Participants are quick to state their views have not changed or compromised, but that they are simply participating in Ramadan to better understand their Muslim neighbors and reach out to them.
As I read the article, the following thoughts crossed my mind:
--Fasting is to be Christocentric (Matthew 9:15). Jesus explained that fasting was unnecessary when the disciples were with Jesus, but that they would fast once they were not with Him.
--The significance of a fast is found in the purpose, not the action. It's not called a fast when you wait after breakfast until lunch. So, unless a person is celebrating the formation of the Quran, he can't celebrate Ramadan any more than I am while I sleep (assuming I don't eat in my sleep). To count this as an observance of Ramadan, the person must sympathize with the Islamic purposes.
As an example, picture your own baptism. What if, after coming out of the water an unsaved friend immediately jumps into the tank (or river, or whatever) and immerses himself. Then later, as you discuss your baptism he acts as if he is one who totally understands what you've been through and shares a common experience with you. Would you be impressed? (And for any paedobaptists out there, imagine every person who has ever taken a shower claiming to have experienced an "uber-baptism.") For any true Muslim, a fast without acknowledging the formation of the Quran as a blessed event, would not be considered a Ramadan fast.
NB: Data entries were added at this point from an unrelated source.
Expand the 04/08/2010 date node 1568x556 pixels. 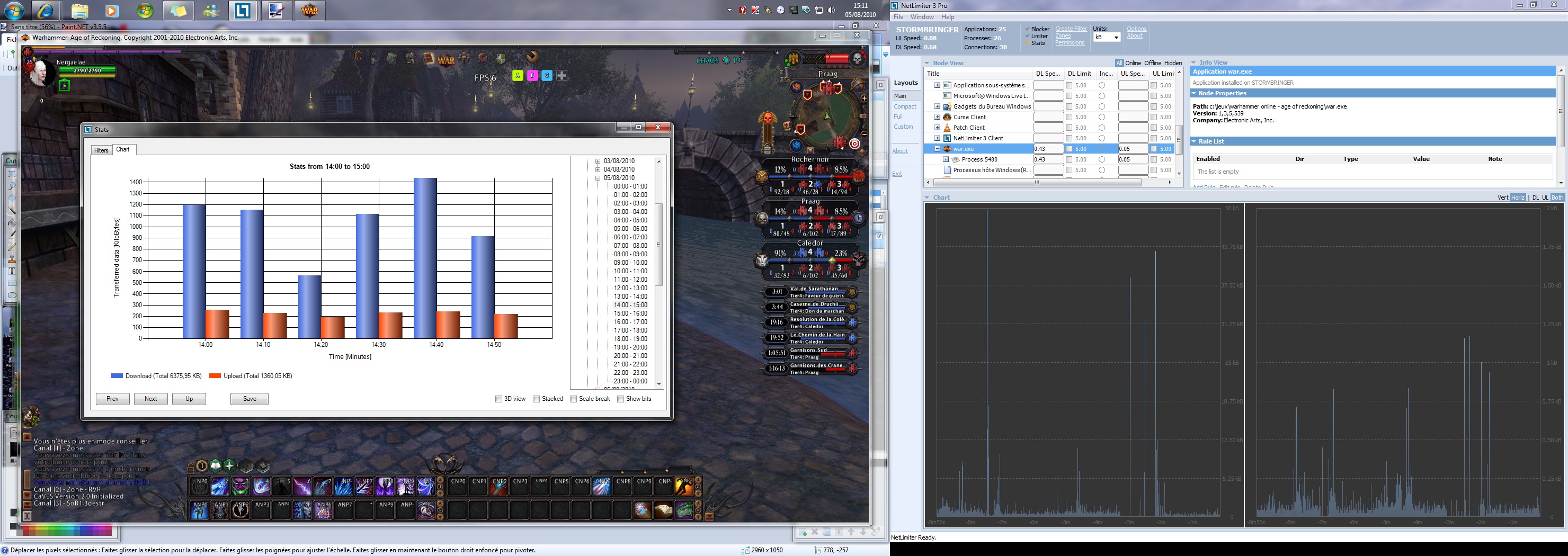[x=598, y=170]
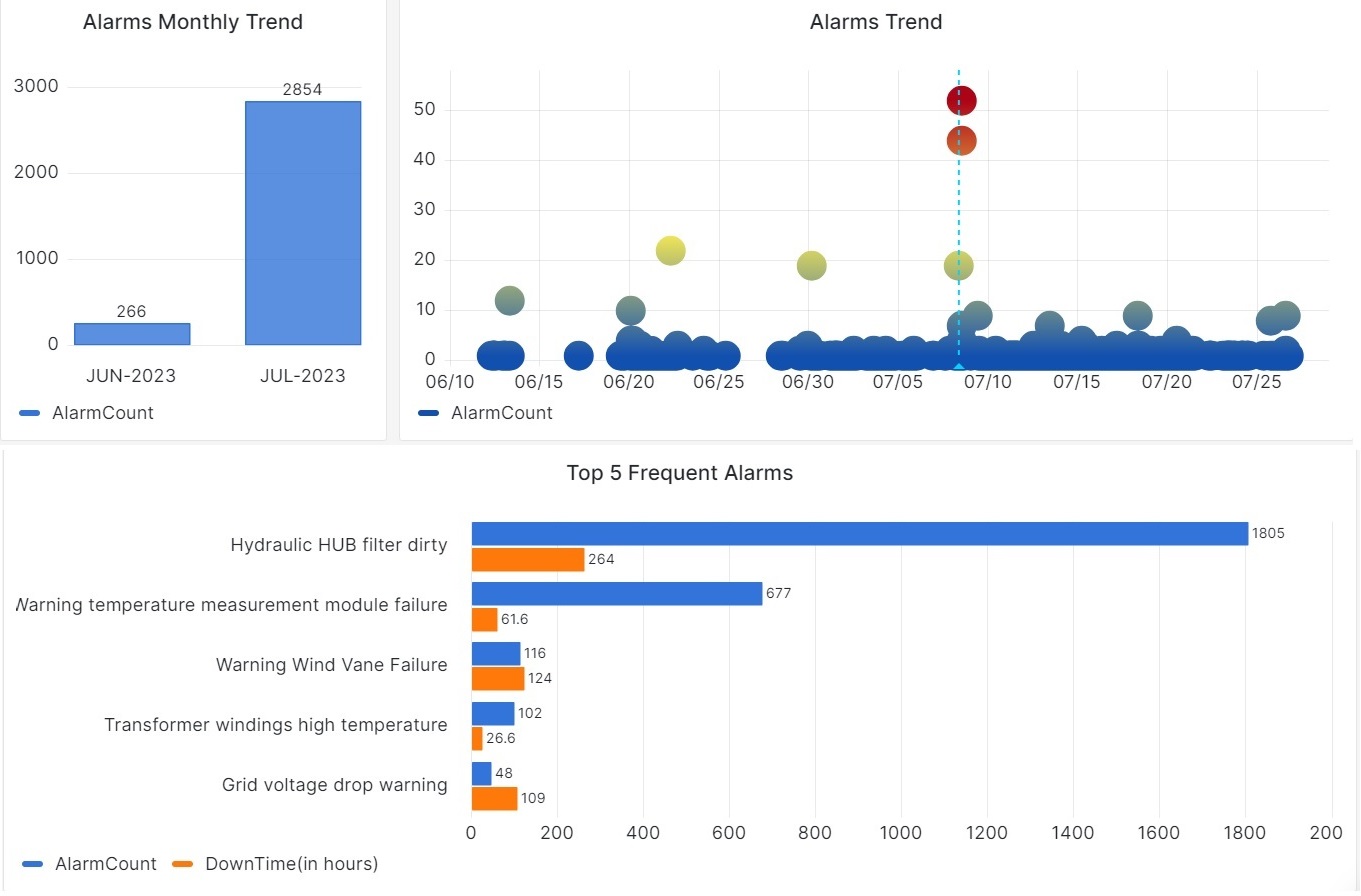Select the Hydraulic HUB filter dirty blue bar
This screenshot has height=896, width=1361.
point(859,534)
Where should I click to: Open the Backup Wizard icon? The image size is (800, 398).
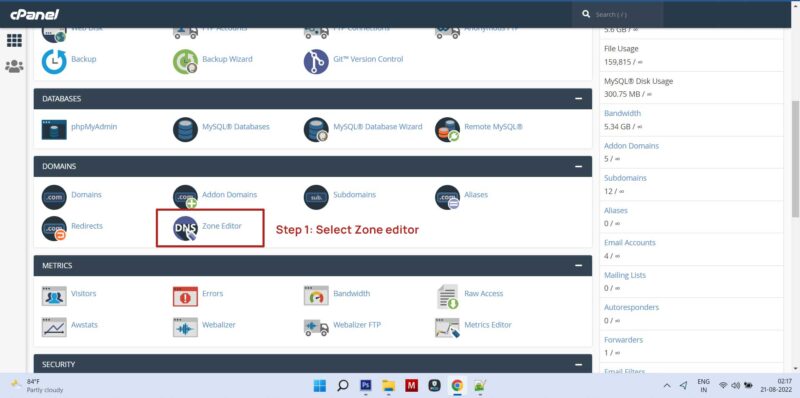point(185,62)
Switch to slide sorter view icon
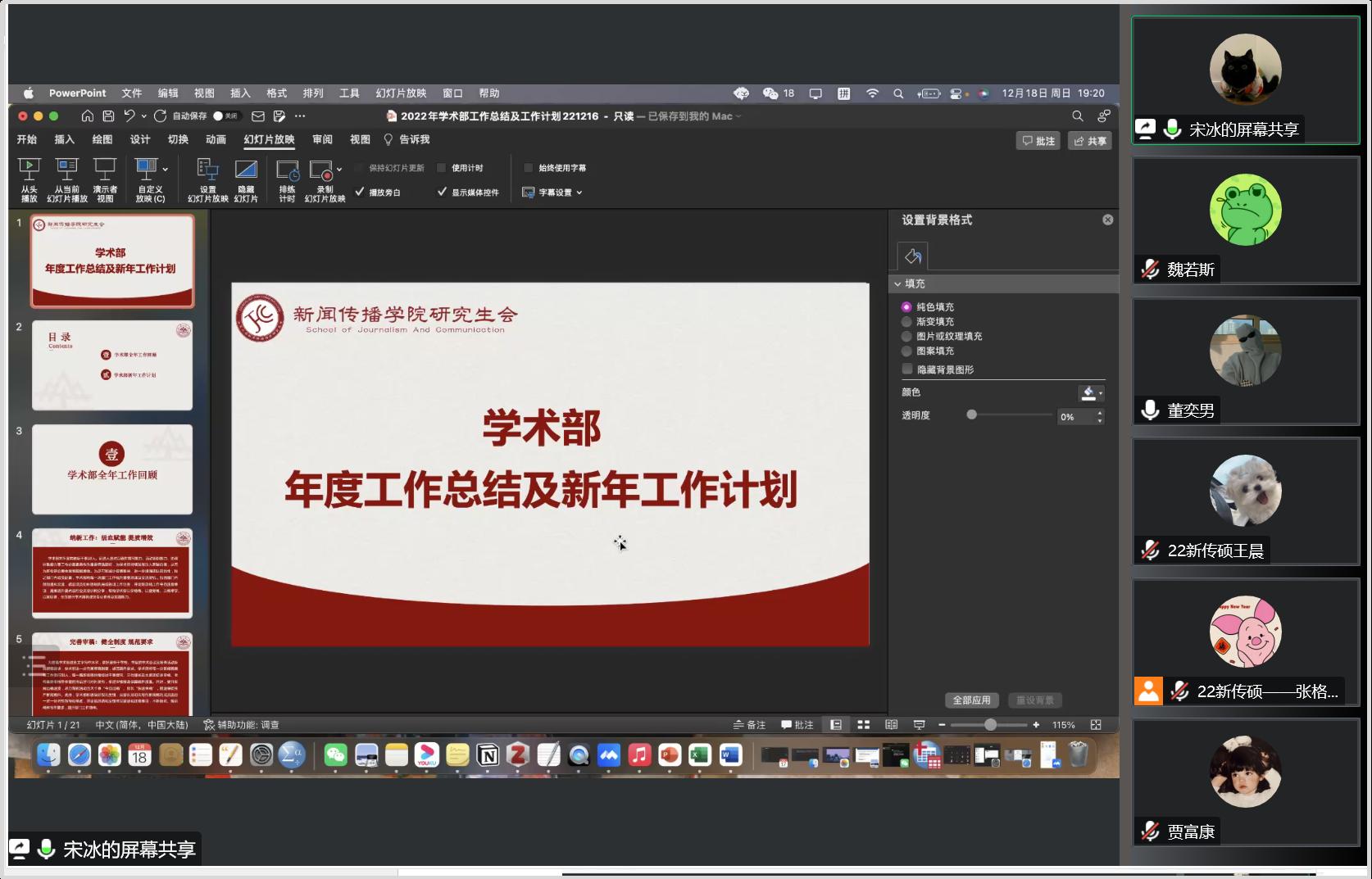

--Therefore, to align yourself with Christ and yet also flirt with another religion is to create a form of adultery that is not compatible with true faith (Romans 7:1-6). Mohler states in the article: "It's by following these practices that a Muslim demonstrates his obedience to the rule of the law through the Quran. For a Christian to do the same automatically implies a submission to the same rule." It is not possible to be a slave to Christ while aligning yourself in submission to another religion...a man cannot have two masters.
--Evangelism, no matter how lovely, gentle and respectful, must be confrontational by nature. Repentance is a confrontation. But such compromise to "learn about your neighbor" cannot bring the necessary confrontation. In speaking about McLaren's Ramadan fast, Akbar Ahmed (chairman of Islamic Studies at American University) stated: "Here is a pastor who wants to understand us, who does not want to convert us, and who is even prepared to talk with us, to fast with us" (emphasis added).
I pray for McLaren's sake (and for Ahmed's) that Ahmed's assessment is not true.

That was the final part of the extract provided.